While staring at his picture, and looking at the roses there.

A year went by, and it was hard to live without her mate.
With loneliness and solitude, that had become her fate.
Then, the very hour, as on Valentines before.
The doorbell rang, and there were roses, sitting by her door.

She brought the roses in, and then just looked at them in shock.
Then, went to get the telephone, to call the florist shop.
The owner answered, and she asked him, if he would explain,
Why would someone do this to her, causing her such pain?

“I know your husband passed away, more than a year ago,”
The owner said, “I knew you would call, and you would want to know.
“The flowers you received today, were paid for in advance.
Your husband always planned ahead, he left nothing to chance.”

“There is a standing order, which I have on file down here,
and he has paid, well in advance, you will get the roses every year.
There also is another thing, which I think you should know,
He wrote a special little card…he did this many years ago.

Then, should ever, I find out that he is no longer here,
That is the card…that should be sent, to you the following year.”
She thanked him and hung up the phone, her tears was now flowing hard.
Her fingers were shaking, as she slowly reached to get the card.

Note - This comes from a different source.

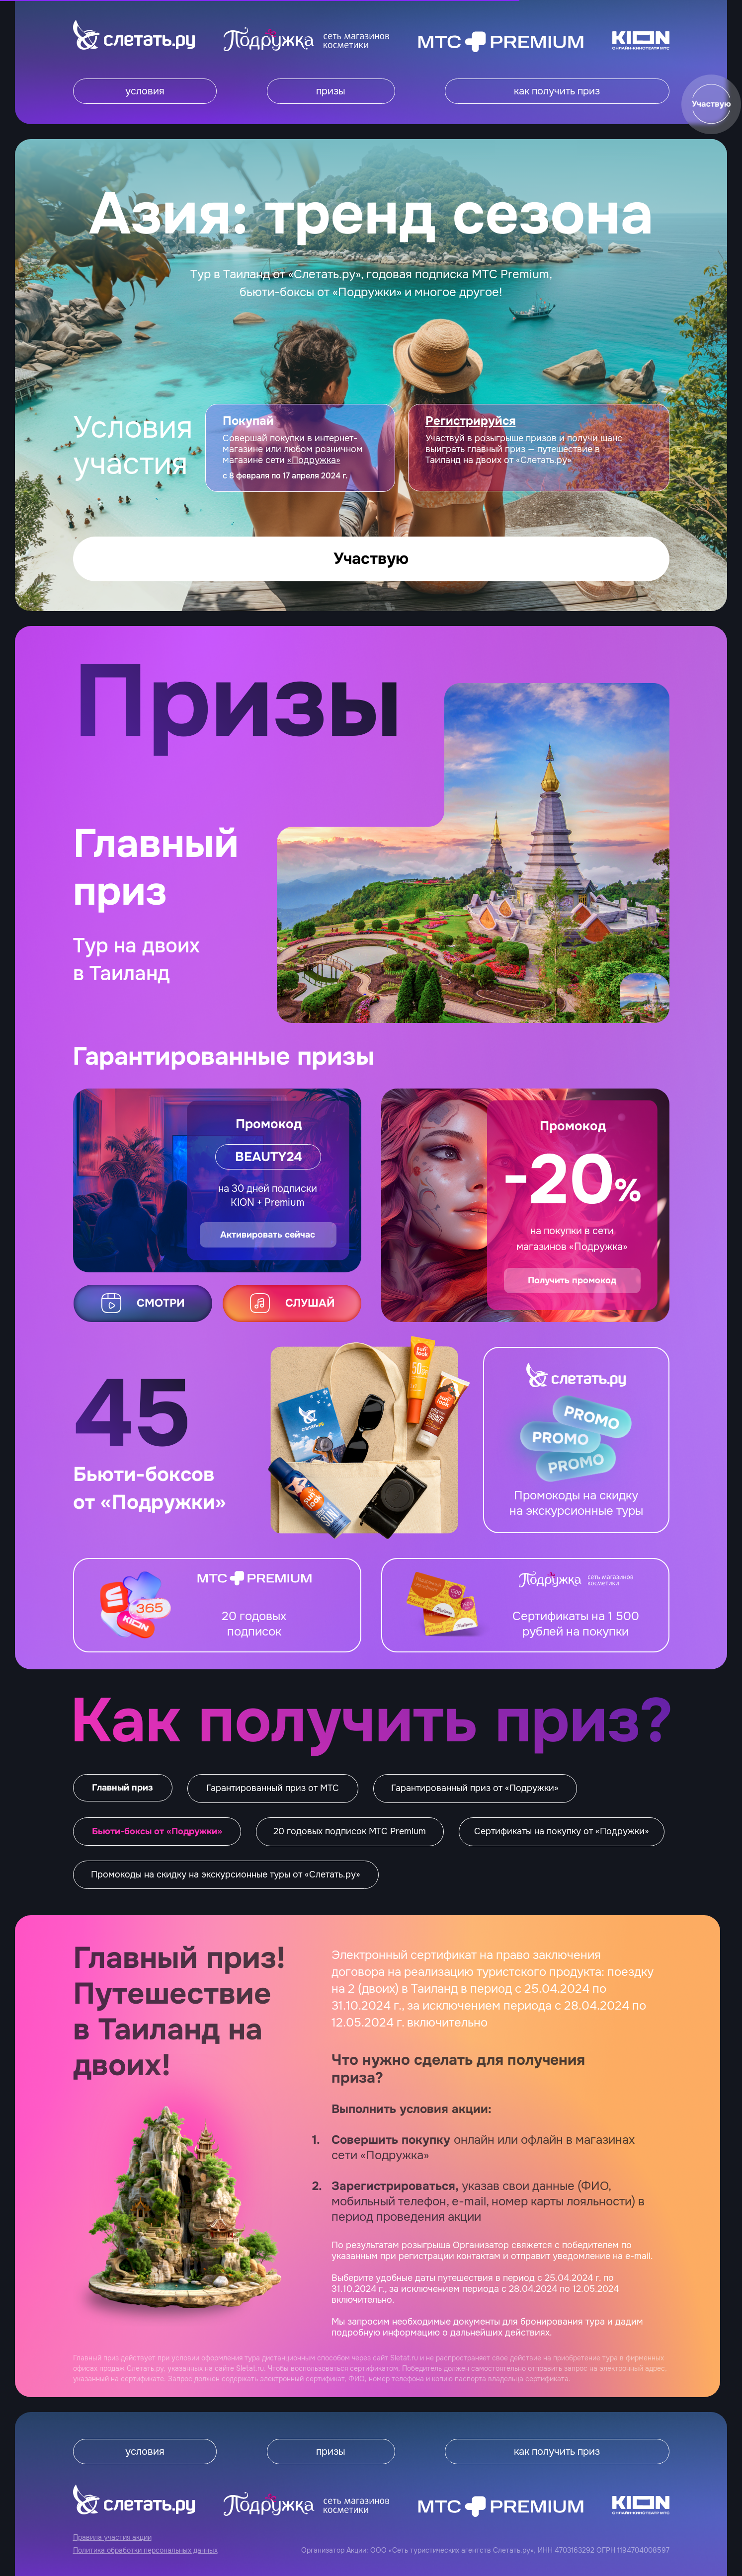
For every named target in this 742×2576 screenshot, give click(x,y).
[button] (711, 104)
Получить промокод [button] (572, 1280)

Inside the card, she saw that he had written her a note.
Then, as she stared in total silence, this is what he wrote…
“Hello my love, I know it is been a year since I have been gone,
I hope it has not been too hard for you to overcome.

I know it must be lonely, and the pain is very real.
For if it was the other way, I know how I would feel.
The love we shared made everything so beautiful in life.
I loved you more than words could say, you were the perfect wife.

You were my friend and lover, you fulfilled my every need.
I know it is only been a year, but please try not to grieve.
I want you to be happy, even when you shed your tears.
That is why the roses will be sent to you for years.

When you get these roses, think of all the happiness,
that we had together, and how both of us were blessed.
I have always loved you and I know I always will.
However, my love, you must go on, you have some living still.

Please… try to find happiness, while living out your days.
I know it is not easy, but I hope you find some ways.
The roses will come every year, and they will only stop,
when your door is not answered, when the florist stops to knock.

He will come five times that day, in case you have gone out.
But after his last visit, he will know without a doubt,
to take the roses to the place, where I have instructed him,
and place the roses where we are, together once again.”